## TASK OBJECTIVE:
Copy the material below verbatim from the line with "TOBI DRIVE (1076, 37)" to the line with "Careers (338, 980)", both lines included, omitting pictures and every line outside that range.

╔══

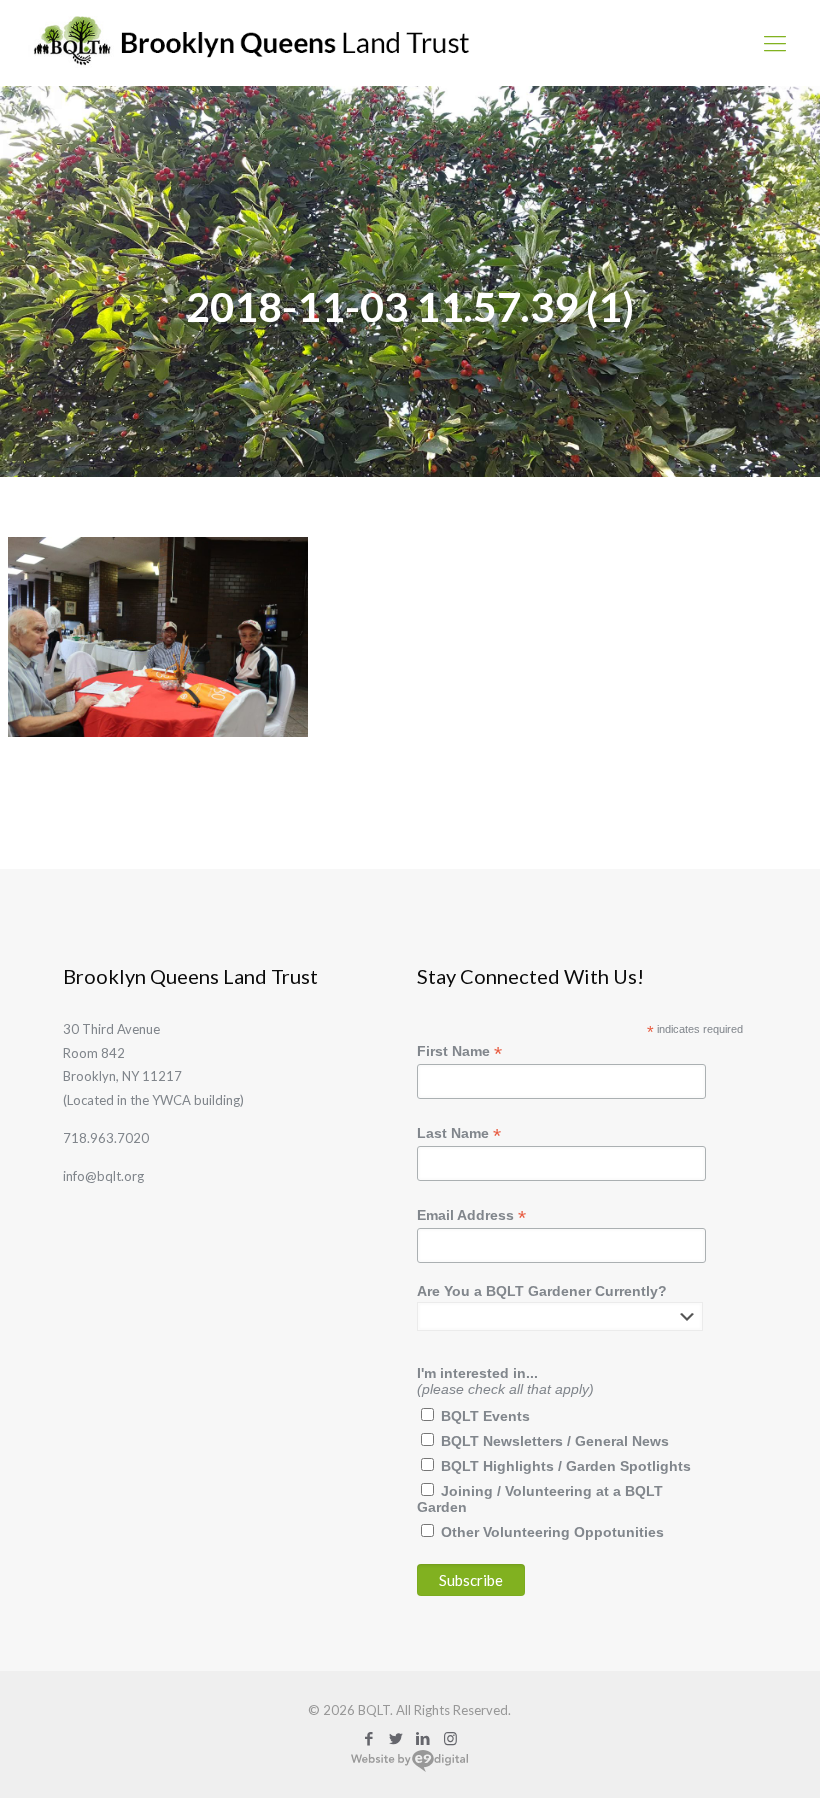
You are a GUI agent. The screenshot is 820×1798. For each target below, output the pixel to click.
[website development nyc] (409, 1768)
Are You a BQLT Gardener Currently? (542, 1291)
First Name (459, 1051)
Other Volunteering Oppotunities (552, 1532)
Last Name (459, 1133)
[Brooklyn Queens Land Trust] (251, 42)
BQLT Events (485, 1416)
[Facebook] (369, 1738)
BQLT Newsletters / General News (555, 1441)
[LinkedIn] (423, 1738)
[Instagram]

╚══
╔══

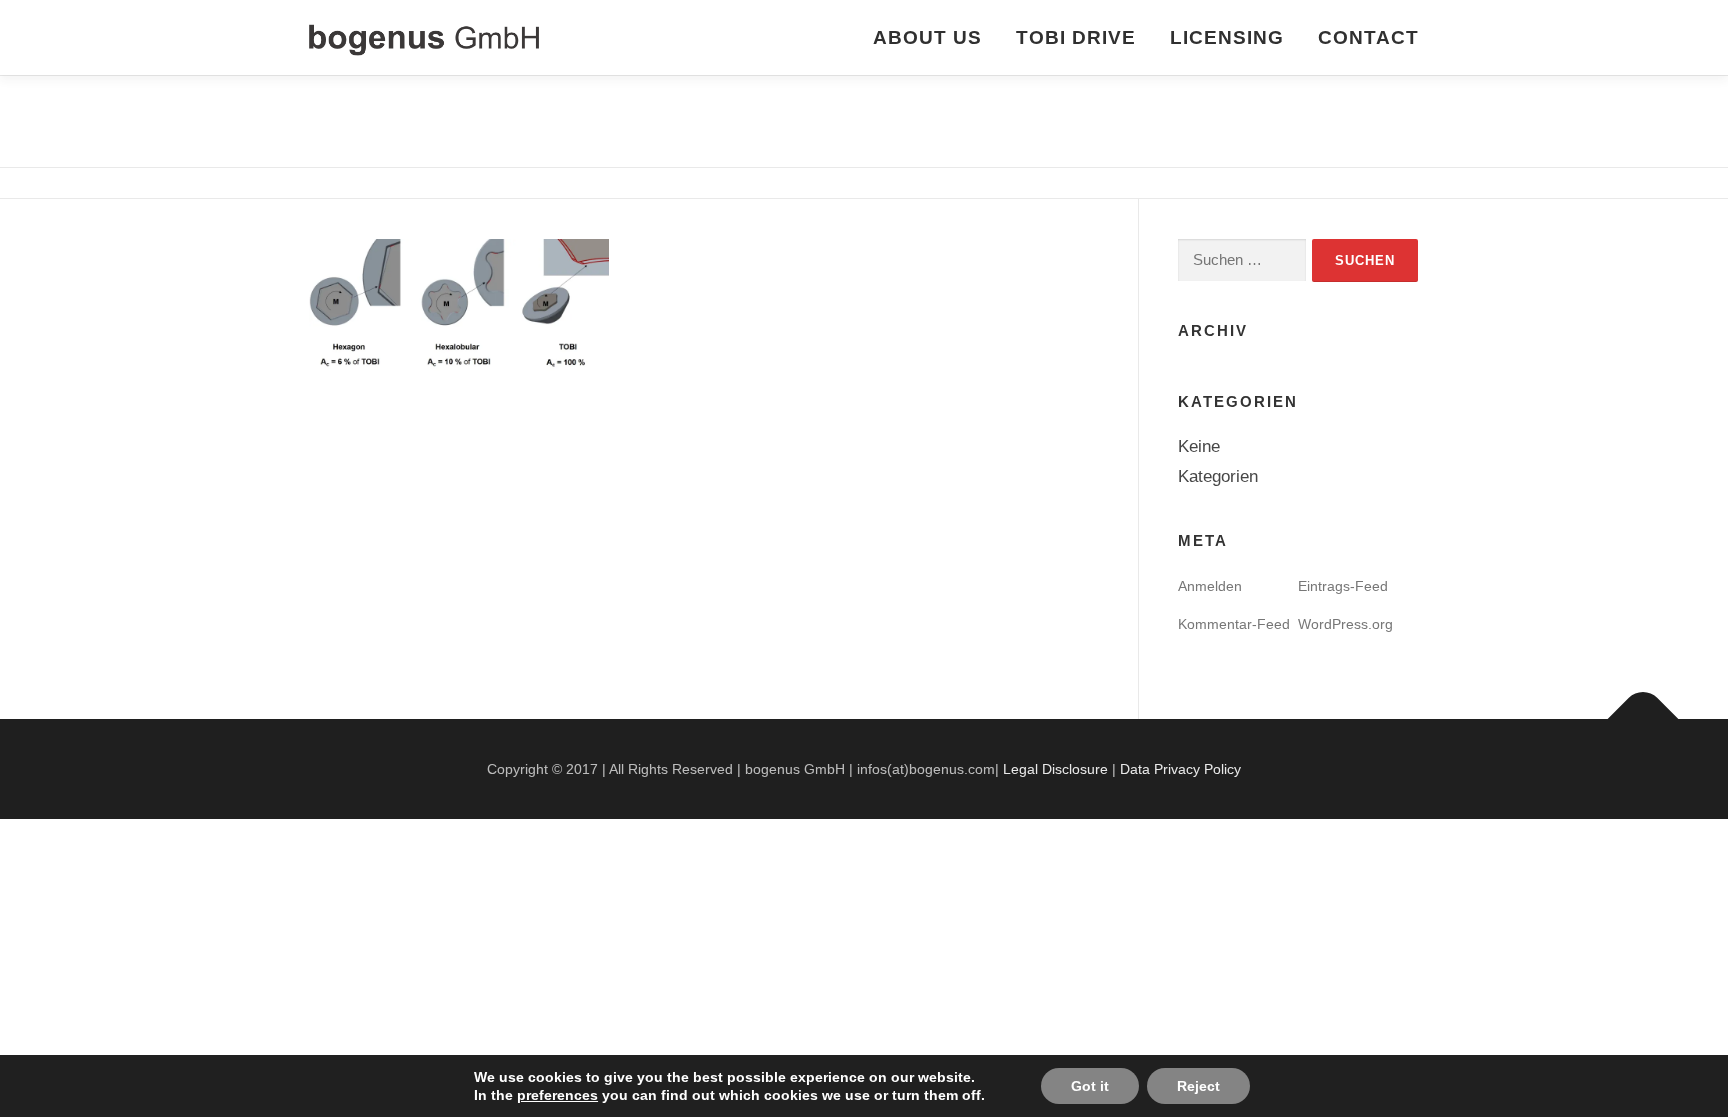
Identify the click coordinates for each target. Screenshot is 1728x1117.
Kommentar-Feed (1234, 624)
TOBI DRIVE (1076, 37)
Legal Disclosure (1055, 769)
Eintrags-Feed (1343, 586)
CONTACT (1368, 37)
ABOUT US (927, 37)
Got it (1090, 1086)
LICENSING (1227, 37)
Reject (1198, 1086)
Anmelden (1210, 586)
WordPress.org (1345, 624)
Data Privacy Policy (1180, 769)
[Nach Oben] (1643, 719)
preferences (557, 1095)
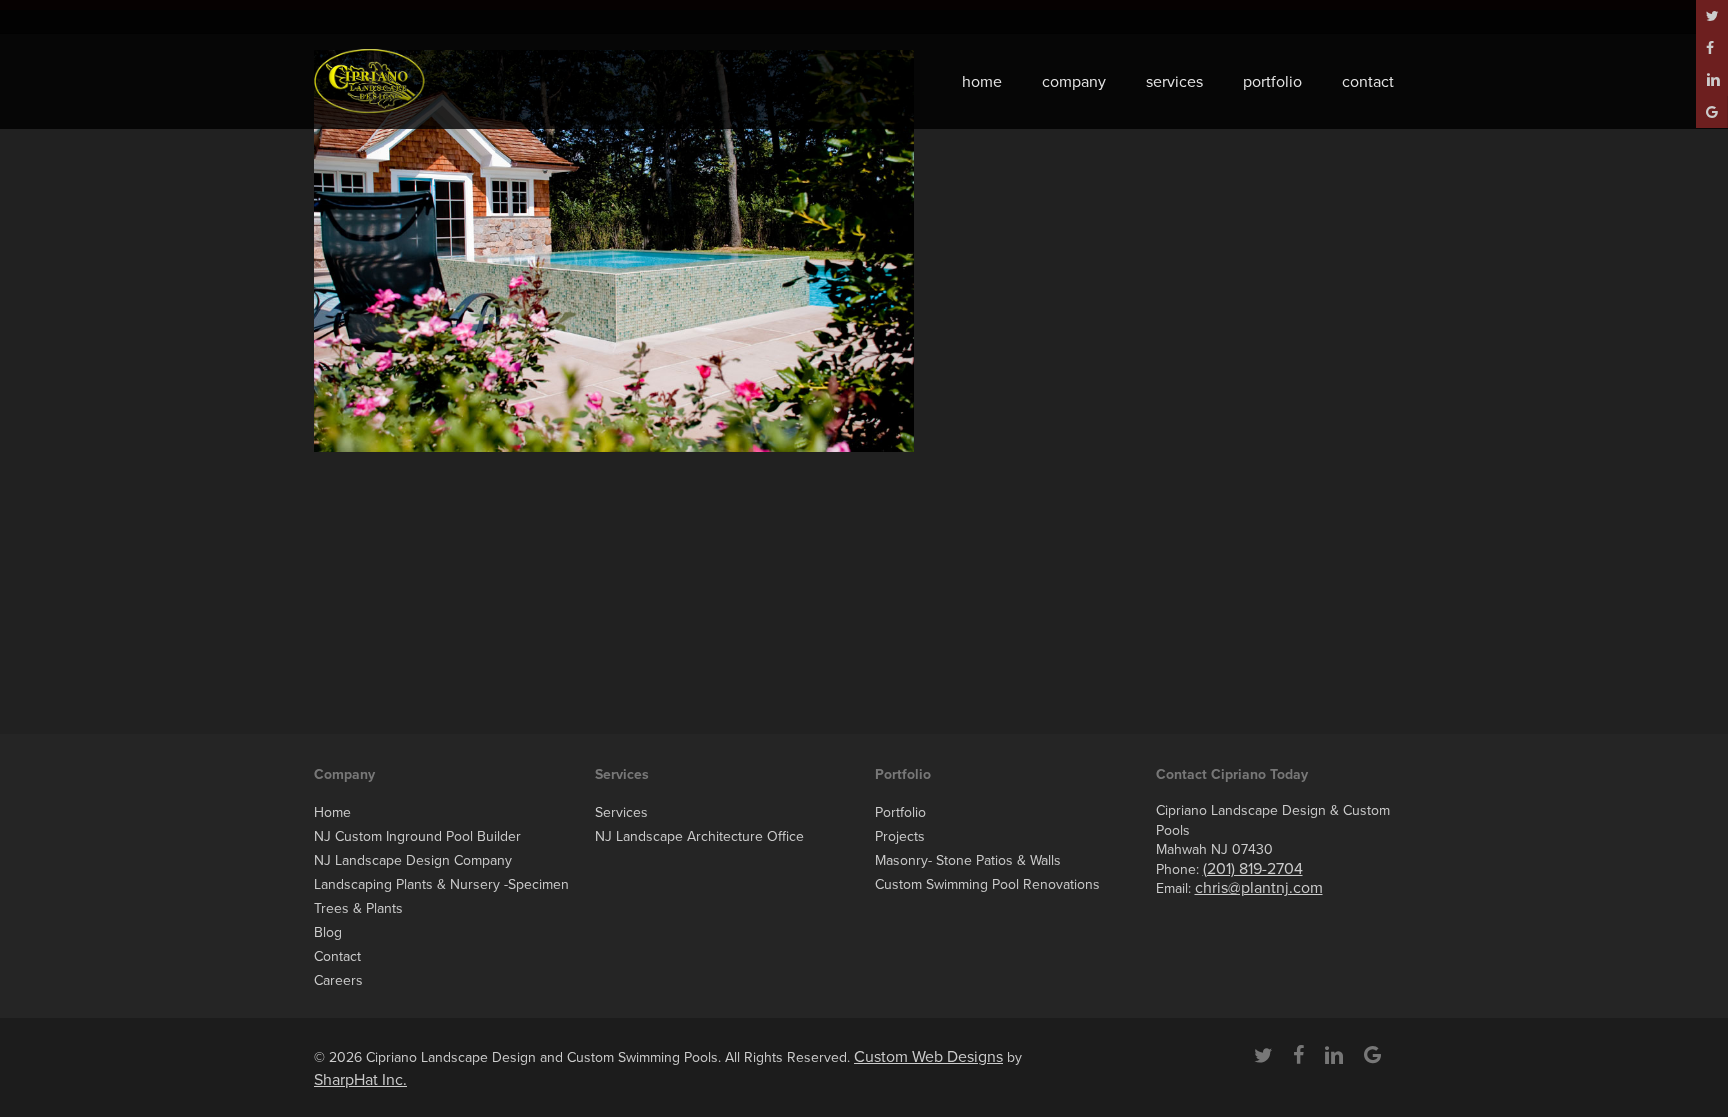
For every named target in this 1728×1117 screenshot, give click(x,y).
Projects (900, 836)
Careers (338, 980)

╚══

## EXPECTED ANSWER:
TOBI DRIVE (1076, 37)
Legal Disclosure (1055, 769)
Eintrags-Feed (1343, 586)
CONTACT (1368, 37)
ABOUT US (927, 37)
Got it (1090, 1086)
LICENSING (1227, 37)
Reject (1198, 1086)
Anmelden (1210, 586)
WordPress.org (1345, 624)
Data Privacy Policy (1180, 769)
[Nach Oben] (1643, 719)
preferences (557, 1095)
For every named target in this 1728×1117 screenshot, give click(x,y).
Projects (900, 836)
Careers (338, 980)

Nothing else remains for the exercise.